Segundo Cesar Roberto Bittencourt (2017)

[...] indulto é um importante instrumento de política penitenciária cuja legitimidade vem de séculos passados e historicamente tem sido adotado em toda nossa legislação codificada, como o principal meio de enfrentamento do grave problema do encarceramento massivo brasileiro, como demonstramos acima, cuja ressocialização não é objeto da prática penitenciária em nosso sistema. (BITTENCOURT, 2017)

Embora refira-se ao indulto, fato é que a anistia e a graça também aí se incluem.

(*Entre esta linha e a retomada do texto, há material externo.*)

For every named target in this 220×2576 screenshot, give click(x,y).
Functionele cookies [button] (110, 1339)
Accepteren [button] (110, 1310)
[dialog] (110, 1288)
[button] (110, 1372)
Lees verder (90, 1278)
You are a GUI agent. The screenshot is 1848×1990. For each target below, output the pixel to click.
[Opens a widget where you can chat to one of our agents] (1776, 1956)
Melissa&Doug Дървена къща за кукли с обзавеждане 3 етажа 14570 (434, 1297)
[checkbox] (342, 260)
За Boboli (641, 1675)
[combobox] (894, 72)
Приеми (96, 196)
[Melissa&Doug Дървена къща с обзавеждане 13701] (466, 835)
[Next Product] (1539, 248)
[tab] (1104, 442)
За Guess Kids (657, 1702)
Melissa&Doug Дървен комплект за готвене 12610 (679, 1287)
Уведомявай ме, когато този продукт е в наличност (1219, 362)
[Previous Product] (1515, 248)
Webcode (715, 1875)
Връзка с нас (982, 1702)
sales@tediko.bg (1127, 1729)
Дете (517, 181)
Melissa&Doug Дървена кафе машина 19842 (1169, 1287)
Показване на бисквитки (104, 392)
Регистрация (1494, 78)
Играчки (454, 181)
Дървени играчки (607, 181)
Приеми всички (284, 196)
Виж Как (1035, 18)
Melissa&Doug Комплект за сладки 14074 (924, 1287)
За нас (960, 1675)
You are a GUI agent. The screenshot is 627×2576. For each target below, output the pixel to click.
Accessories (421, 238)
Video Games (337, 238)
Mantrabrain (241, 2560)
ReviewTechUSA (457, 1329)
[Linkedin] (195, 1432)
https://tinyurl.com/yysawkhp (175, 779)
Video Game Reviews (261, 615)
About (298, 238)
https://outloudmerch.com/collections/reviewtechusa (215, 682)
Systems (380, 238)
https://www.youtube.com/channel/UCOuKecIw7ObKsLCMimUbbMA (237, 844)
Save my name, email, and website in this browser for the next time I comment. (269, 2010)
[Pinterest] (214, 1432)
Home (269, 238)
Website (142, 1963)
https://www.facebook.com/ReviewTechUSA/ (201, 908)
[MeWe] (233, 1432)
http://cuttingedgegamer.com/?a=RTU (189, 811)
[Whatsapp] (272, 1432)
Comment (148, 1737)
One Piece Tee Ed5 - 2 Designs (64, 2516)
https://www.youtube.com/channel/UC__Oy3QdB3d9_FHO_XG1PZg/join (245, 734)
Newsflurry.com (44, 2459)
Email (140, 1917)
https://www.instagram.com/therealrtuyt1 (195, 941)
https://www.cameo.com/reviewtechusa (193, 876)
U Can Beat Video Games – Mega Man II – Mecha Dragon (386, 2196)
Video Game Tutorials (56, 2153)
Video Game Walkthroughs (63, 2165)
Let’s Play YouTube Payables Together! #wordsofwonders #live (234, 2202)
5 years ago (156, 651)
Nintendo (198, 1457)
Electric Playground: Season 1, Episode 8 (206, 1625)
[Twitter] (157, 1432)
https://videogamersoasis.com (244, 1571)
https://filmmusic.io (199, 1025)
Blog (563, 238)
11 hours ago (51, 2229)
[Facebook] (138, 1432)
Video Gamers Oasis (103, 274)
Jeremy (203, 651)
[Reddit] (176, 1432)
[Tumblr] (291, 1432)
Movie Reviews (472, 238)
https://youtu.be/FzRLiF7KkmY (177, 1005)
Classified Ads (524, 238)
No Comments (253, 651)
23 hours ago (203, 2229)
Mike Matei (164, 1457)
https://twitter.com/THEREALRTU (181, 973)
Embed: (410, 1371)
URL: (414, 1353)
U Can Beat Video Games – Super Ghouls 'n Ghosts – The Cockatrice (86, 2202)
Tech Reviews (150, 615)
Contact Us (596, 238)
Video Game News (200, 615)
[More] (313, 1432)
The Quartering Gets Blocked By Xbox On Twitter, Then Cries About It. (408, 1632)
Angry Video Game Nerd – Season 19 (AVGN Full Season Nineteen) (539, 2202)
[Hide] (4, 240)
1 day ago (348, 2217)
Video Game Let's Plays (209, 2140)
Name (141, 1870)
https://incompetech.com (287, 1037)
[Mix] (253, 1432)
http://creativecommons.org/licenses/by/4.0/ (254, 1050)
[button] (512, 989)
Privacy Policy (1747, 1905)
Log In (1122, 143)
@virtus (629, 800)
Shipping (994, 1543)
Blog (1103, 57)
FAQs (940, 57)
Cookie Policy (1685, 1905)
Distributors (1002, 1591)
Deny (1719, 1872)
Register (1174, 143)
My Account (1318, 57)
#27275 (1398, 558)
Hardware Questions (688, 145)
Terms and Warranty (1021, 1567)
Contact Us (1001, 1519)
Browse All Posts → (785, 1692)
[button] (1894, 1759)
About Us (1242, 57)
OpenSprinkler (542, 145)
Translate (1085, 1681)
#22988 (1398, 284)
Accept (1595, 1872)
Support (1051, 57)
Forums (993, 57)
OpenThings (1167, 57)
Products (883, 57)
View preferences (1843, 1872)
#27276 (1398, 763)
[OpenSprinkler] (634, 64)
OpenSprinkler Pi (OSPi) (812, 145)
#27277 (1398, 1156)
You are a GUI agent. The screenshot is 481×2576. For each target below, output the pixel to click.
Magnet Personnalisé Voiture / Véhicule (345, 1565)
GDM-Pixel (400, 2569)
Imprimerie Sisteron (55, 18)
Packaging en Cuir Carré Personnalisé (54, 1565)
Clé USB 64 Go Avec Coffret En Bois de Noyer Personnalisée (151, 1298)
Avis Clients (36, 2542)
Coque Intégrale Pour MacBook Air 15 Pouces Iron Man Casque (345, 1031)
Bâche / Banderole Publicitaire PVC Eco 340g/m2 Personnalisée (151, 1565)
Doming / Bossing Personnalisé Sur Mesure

A anistia “[...] é a exclusão, por lei ordinária com efeitos retroativos, de um ou mais fatos criminosos do campo de incidência do Direito Penal” (MASSON, 2017, p. 1011). É o esquecimento da infração penal concedida em casos excepcionais “[...] para apaziguar os ânimos, acalmar as paixões sociais, etc.” (JESUS, 2012, p. 737).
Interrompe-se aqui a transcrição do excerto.